**YOUR INSTRUCTIONS**
One number is all that is asked for: the number of lines below that hold the string "nghệ".

**SUPPLIED RECORDS**
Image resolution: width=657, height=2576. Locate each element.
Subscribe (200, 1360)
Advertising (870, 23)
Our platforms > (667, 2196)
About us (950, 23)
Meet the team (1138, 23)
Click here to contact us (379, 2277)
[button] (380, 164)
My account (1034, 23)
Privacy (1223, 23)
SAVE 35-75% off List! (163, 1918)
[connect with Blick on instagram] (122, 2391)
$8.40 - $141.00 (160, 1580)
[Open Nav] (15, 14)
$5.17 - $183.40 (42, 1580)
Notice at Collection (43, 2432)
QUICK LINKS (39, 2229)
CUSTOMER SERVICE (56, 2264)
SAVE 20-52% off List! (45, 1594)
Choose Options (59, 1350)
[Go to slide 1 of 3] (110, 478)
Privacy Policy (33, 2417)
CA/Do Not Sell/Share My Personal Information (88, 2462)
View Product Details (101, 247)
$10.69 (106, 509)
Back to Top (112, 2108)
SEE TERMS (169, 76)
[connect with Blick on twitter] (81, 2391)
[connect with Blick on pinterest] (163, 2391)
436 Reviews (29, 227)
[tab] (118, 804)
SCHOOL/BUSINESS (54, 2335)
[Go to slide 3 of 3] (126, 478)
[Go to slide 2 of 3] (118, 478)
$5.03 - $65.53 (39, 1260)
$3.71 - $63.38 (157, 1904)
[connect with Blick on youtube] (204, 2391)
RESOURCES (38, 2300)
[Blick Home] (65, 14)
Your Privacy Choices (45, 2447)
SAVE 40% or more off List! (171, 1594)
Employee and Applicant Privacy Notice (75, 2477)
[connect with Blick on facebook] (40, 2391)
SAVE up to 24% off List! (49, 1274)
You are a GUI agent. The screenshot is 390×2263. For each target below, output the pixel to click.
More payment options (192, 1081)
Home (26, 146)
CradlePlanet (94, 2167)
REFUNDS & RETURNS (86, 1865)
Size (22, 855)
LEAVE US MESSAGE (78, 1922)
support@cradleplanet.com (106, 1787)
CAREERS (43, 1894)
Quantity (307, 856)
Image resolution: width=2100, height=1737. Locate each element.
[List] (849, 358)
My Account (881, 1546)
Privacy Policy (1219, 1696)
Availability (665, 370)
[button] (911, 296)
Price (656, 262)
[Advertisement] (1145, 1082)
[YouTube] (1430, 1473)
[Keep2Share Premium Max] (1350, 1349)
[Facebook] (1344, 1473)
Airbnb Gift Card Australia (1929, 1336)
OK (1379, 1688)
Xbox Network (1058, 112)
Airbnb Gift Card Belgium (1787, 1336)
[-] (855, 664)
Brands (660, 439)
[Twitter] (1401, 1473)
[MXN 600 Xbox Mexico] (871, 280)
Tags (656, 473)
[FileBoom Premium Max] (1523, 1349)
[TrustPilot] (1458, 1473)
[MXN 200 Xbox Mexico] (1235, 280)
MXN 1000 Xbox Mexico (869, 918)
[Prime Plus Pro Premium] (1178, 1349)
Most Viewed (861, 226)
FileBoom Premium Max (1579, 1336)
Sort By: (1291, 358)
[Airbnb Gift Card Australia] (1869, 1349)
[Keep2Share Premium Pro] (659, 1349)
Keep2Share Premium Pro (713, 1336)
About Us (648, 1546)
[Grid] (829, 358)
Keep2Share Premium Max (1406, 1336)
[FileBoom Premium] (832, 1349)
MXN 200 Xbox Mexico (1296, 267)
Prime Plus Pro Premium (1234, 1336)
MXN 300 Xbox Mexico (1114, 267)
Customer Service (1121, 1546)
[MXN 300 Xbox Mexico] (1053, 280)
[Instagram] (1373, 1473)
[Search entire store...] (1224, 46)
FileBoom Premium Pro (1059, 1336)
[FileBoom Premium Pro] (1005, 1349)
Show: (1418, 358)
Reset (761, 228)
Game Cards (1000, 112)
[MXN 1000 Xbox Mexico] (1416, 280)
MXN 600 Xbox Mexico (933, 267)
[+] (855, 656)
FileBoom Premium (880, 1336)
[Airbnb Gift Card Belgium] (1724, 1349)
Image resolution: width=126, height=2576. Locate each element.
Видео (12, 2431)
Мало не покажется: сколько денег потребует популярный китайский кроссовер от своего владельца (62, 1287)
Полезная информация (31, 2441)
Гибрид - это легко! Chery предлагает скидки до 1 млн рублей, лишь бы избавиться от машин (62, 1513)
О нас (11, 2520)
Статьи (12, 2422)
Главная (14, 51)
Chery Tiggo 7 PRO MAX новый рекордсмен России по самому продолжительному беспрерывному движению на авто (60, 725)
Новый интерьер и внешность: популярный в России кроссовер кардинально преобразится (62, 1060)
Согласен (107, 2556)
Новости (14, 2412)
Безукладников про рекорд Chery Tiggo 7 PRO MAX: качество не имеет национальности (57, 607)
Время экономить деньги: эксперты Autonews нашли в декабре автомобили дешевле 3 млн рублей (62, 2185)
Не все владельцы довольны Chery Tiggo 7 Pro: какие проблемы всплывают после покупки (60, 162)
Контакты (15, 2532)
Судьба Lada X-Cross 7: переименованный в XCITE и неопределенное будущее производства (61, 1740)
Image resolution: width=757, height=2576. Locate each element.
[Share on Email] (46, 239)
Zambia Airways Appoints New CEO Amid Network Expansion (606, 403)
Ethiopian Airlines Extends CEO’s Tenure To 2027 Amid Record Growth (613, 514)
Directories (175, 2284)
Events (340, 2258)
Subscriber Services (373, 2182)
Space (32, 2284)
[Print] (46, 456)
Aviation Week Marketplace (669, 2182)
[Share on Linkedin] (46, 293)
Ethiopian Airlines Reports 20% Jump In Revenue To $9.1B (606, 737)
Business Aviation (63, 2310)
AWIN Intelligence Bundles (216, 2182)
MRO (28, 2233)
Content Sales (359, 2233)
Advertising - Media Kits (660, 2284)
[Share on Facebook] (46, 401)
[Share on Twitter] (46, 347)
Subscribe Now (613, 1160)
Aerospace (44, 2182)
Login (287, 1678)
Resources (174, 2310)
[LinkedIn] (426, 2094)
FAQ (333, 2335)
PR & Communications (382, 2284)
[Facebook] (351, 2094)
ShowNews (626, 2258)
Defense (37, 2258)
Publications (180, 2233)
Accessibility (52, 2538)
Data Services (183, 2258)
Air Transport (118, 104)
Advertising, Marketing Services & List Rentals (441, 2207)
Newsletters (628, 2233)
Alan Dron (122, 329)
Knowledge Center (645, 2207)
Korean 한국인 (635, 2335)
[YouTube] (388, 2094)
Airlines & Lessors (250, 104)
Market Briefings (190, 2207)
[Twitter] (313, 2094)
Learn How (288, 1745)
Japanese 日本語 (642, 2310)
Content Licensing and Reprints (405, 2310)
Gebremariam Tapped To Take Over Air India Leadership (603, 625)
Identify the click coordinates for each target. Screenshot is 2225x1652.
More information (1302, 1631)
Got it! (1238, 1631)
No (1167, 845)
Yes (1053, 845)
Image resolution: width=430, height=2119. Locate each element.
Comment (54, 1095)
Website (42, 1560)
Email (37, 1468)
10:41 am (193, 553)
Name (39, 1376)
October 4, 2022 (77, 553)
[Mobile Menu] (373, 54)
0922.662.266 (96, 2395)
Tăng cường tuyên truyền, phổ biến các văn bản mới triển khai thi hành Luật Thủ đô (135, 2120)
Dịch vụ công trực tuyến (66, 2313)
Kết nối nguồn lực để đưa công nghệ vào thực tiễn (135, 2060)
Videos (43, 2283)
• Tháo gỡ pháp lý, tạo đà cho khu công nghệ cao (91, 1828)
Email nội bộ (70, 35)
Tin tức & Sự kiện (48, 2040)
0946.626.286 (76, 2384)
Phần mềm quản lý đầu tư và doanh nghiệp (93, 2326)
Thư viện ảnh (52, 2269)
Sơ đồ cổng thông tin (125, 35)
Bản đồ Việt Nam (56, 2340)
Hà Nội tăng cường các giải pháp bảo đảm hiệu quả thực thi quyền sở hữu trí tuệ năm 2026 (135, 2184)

**SOLUTION TO THIS TASK**
2